Mi scusi Cacciari, qual è la verità che tanto andrebbe detta?
Andrebbe fatto un discorso onesto sugli errori del passato. Una
cosa del tipo: “Amici, guardate che l’unico modo per salvare lo stato
nazionale e la propria sovranità nel mondo contemporaneo, se non
vogliamo ridurci a servi dei grandi imperi, passa per il costruire
un’unione europea sui valori di solidarietà e sussidiarietà”. E si
spiega razionalmente ciò che va cambiato. Prima è indispensabile
un'autocritica sulle politiche attuate in questi anni e va dimostrato di
aver capito finalmente le ragioni della sconfitta, una sconfitta dovuta
per difetti culturali di grande portata e non per pecche sulla
comunicazione come qualcuno vorrebbe farci credere.
Quindi si devono riscoprire le ragioni della sinistra,
archiviare la stagione del blairismo e rompere quella subalternità
all'ideologia neoliberista?
Certo, sarà un lungo cammino perché i guasti prodotti sono
profondissimi. E non mi stupirei affatto se dovessimo a breve affrontare
pericoli sulla tenuta democratica dell'Europa. Sinceramente, a
differenza di altri dementi del centrosinistra, non mi compiaccio per
niente del collasso preventivato del M5S.
Mi sta dicendo che è ancora convinto che il M5S rappresenti un argine alla peggior destra?

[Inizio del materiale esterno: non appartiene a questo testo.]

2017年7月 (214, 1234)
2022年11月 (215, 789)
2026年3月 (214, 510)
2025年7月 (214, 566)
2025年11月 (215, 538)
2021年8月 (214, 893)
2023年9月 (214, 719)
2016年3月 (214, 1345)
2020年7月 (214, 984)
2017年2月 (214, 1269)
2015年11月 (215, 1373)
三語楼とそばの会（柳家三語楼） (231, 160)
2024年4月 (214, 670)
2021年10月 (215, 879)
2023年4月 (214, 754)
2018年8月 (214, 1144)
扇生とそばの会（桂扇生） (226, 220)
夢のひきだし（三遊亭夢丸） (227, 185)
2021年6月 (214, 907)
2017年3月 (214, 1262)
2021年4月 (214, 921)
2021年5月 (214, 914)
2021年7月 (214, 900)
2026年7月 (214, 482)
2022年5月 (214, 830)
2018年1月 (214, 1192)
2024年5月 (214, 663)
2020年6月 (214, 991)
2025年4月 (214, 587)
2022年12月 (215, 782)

I 5stelle devono semplicemente capire che devono rompere l’alleanza
con la Lega. Così i democratici dovrebbero interloquire, dal punto di
vista strategico, con l’area grillina e non godere delle loro sciagure.
Bisogna aprire gli occhi agli uni e agli altri perché possano assumersi
una responsabilità politica: non si può rimanere impotenti di fronte
all’affermazione di questa destra, una destra cattiva e pericolosa.
Auspica una futura alleanza progressista tra il Pd e il M5S?
Me lo auguravo già il giorno dopo il 4 marzo, avevo fiutato come
sarebbe finita la storia. Salvini, a differenza del M5S, ha una
strategia, un'ideologia, un partito, un’organizzazione. Scherziamo? Era
ovvio che il M5S sarebbe finito cannibalizzato.
Non pensa, come dichiarato per ultimo da Walter Veltroni,
che presto si possa tornare allo schema centrodestra-centrosinistra,
Salvini versus Zingaretti, con il M5S che rischia di esser ricordato
soltanto come una stortura del bipolarismo?
Non credo, il M5S rappresenta un’area in qualche modo
rappresentativa di tanti settori – i giovani, in primis – che per il
momento non vengono intercettati dal Pd. Il travaso di voti verso i
democratici sarebbe possibile se il Pd si rivelasse un partito veramente
di sinistra e radicato sui territori, a quel punto catturerebbe i
consensi progressisti finiti al M5S. Mi pare un'utopia, il Pd deve fare
parecchia strada...
Non mi sembra che abbia molte aspettative su Zingaretti, o sbaglio? Non crede nel nuovo Pd?
Zingaretti può costituire l’inizio ma non certo la soluzione, è
evidente. Ci sono ancora molti scogli da superare. La soluzione potrebbe
avvenire laddove Zingaretti riuscirà a modificare radicalmente lo
statuto del partito e costituire un gruppo dirigente che sia davvero
competente e autorevole e sia capace di lanciare grandi sfide
programmatiche su temi come l'economia, la cultura, la scuola, la città
etc... Poi c'è la questione di Renzi: i gruppi parlamentari del Pd, ad
esempio, sono ancora in maggioranza renziani.
Il nuovo Pd già non è più il partito dei ricchi?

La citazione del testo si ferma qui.